Met The King In Paris

The other morning I woke up a little fuzzy-tongued and slightly headachy. As I groaned and lifted myself up from the mattress I thought “now why in the heck is my head throbbing?” Then I blamed my pain squarely on the two glasses of wine I’d had with dinner the night before.

It was a brand I had heard some good reviews about. The grapes came from California’s central coast. I learned from a wine tasting class that the central coast’s warm foggy weather is better for whites and blah blah blah just give me some wine.

While this particular purchase wasn’t a cheap bottle it also wasn’t an expensive bottle. Nice enough to have with a homemade summer dinner, possibly nice enough to take to a friend’s house for dinner, but nothing to give to the boss for holiday cheer.

For me I judge wine not by its “nose” or its “legs” but by my head. If I feel a little like my brain was extracted and cotton stuffed in, then I know it’s not a good wine. If I have my usual one to two glasses and feel good enough to go into work without the assistance of copious amounts of coffee, then green light, that bottle is welcomed into my home.

So as I pondered fuzzy brain, I thought about what wines have given me the worst headaches in my life.

Well, of course, bar none was an evil bottle of Mad Dog 20/20 shared with my roommate in college. It was her idea and a fantastically bad idea. Cheap. Horrible. And I had the shakes the next day. Bad.

But….

I also got an awful headache the next day from sharing a top notch bottle of Dom Perignon with coworkers as we celebrated a huge success over dinner. I had, yes, two glasses of the stuff and it did quite a job on my head.

In the early days of my career, there was a C-level executive who invited a select group of employees to a holiday dinner. He took us to some very exclusive Bay Area restaurants and made it a point to order the most expensive bottles of wine on the list. On three occasions I was invited to these events and I drank wine massively out of my price range. Bottles I couldn’t even look at without the help of a wealthy Fortune 100 executive. Some of those bottles were the most amazing wine I’ve ever had. Some were rather rough around the edges.

I suppose it just is a matter of taste, not cost.

Oh, and while the Mad Dog is probably my worst ever experience, I wouldn’t actually call that wine. The worst bottle of actual (i.e. unfortified) wine I have ever consumed came into my life just over a year ago. I was in England on extended stay and I decided to buy a bottle to have with takeaway food in my hotel room. I went to the local Tesco and picked a bottle that came in around £15 (about $20). On that day I chose a South African sauvignon blanc. I’d never had an African wine so I thought that was cool.

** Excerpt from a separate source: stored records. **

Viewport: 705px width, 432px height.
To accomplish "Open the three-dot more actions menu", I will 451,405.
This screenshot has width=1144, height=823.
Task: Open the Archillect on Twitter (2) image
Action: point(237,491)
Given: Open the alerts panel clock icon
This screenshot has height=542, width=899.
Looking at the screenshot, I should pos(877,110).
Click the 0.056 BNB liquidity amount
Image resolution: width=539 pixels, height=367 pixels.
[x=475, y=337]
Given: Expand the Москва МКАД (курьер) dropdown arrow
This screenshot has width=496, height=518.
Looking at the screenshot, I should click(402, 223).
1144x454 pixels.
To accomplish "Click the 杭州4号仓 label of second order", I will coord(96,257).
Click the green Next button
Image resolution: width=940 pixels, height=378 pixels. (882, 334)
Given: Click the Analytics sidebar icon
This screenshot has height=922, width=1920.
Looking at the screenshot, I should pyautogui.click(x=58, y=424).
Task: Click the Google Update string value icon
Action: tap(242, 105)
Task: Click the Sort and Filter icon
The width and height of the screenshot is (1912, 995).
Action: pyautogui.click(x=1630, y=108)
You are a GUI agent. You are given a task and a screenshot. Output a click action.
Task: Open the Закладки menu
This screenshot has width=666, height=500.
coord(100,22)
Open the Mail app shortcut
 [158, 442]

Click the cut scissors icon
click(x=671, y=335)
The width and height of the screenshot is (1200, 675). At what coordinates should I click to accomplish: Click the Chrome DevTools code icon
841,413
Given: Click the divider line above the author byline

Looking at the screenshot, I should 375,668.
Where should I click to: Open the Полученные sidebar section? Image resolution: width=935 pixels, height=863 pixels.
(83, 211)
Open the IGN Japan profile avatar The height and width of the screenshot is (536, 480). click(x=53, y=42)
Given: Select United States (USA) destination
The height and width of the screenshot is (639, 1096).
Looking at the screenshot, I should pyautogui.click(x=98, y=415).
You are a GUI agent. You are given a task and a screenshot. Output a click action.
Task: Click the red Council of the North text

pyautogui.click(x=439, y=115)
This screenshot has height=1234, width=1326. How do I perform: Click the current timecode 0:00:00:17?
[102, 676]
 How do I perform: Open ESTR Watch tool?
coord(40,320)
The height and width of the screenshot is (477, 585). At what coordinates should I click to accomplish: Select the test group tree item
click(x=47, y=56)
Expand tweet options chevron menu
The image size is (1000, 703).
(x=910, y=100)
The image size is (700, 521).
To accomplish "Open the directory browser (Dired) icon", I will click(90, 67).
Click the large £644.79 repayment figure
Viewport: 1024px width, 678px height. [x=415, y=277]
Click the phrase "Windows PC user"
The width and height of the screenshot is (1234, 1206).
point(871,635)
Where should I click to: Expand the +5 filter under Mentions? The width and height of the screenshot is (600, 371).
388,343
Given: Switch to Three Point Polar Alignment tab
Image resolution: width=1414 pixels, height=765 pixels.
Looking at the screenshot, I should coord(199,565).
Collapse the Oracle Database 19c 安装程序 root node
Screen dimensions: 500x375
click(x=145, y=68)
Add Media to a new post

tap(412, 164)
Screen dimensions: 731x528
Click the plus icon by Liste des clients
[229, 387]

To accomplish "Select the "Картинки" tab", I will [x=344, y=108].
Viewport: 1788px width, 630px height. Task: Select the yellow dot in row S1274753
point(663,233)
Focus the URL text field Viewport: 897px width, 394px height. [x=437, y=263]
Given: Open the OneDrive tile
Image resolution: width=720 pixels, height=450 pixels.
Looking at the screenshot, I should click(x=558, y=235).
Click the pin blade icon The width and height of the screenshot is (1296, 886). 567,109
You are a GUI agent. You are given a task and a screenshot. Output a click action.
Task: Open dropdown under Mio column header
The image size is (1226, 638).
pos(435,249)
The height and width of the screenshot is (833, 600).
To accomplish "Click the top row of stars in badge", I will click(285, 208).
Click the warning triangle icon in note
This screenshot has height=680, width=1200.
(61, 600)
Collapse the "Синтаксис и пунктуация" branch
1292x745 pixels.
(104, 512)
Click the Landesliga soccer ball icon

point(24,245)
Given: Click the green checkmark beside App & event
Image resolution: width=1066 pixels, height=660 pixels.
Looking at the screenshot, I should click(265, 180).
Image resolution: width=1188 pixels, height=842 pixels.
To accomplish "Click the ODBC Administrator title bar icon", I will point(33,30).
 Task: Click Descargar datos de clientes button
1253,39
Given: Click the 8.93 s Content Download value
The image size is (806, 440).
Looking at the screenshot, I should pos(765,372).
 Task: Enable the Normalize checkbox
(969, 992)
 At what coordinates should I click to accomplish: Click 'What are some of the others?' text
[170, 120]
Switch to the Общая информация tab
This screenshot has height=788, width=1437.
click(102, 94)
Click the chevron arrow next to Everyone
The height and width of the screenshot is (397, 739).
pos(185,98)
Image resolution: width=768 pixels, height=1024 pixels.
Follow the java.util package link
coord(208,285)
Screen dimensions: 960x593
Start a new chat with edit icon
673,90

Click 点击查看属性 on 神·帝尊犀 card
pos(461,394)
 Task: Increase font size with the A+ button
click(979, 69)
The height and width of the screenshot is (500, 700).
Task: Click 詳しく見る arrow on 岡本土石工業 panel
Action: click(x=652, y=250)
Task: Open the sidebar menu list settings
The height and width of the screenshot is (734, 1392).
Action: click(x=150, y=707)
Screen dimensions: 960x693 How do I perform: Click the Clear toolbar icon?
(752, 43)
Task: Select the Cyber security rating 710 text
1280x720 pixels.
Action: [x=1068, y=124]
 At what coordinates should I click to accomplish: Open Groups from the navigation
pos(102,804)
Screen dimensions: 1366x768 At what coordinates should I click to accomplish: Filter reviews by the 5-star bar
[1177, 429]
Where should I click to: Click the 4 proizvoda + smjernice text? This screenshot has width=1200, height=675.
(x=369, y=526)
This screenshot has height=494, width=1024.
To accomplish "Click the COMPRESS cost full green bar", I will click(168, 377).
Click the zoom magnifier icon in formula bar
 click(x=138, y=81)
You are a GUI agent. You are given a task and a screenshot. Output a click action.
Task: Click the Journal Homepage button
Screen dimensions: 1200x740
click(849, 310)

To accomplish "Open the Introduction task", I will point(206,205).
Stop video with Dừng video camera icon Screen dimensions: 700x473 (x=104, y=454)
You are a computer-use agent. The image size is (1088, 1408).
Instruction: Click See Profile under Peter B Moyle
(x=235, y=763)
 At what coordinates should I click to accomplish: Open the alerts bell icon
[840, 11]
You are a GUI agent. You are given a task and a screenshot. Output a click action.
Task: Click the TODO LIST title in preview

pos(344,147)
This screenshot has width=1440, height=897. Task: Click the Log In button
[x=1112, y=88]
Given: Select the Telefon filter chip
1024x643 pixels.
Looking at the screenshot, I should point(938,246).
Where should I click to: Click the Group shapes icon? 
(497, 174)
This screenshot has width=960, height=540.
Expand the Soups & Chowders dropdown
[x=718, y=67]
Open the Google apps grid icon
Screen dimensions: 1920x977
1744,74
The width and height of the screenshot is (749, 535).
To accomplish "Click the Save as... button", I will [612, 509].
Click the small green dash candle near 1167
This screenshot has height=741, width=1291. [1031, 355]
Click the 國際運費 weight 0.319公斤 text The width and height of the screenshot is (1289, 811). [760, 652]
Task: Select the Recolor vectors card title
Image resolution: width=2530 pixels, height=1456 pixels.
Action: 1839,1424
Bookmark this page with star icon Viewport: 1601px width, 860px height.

Well, my love affair with South African wine was a brief one. That stuff was rough. I had a glass and a half and felt wobbly in the knees all the next day. The next evening I decided to try it again, got about two sips in and poured over half of a bottle down the drain. : shudder :

Life is too short.

So while all of this may sound like wine snobbery, it really isn’t. It’s just a matter of what tastes good and doesn’t cause physical pain.

I’ve been to the top of the wine list and suffered. I’ve been to the bottom shelf and suffered. I’ve been to the top of the wine list and enjoyed. I’ve been to the bottom shelf and enjoyed. It’s all a matter of personal taste I suppose.

So to wrap up my semi-wine snobby post, I’ll conclude by saying I’ve also met the King (of beers) in Paris (Texas) and had a nice time, too.








Image found here.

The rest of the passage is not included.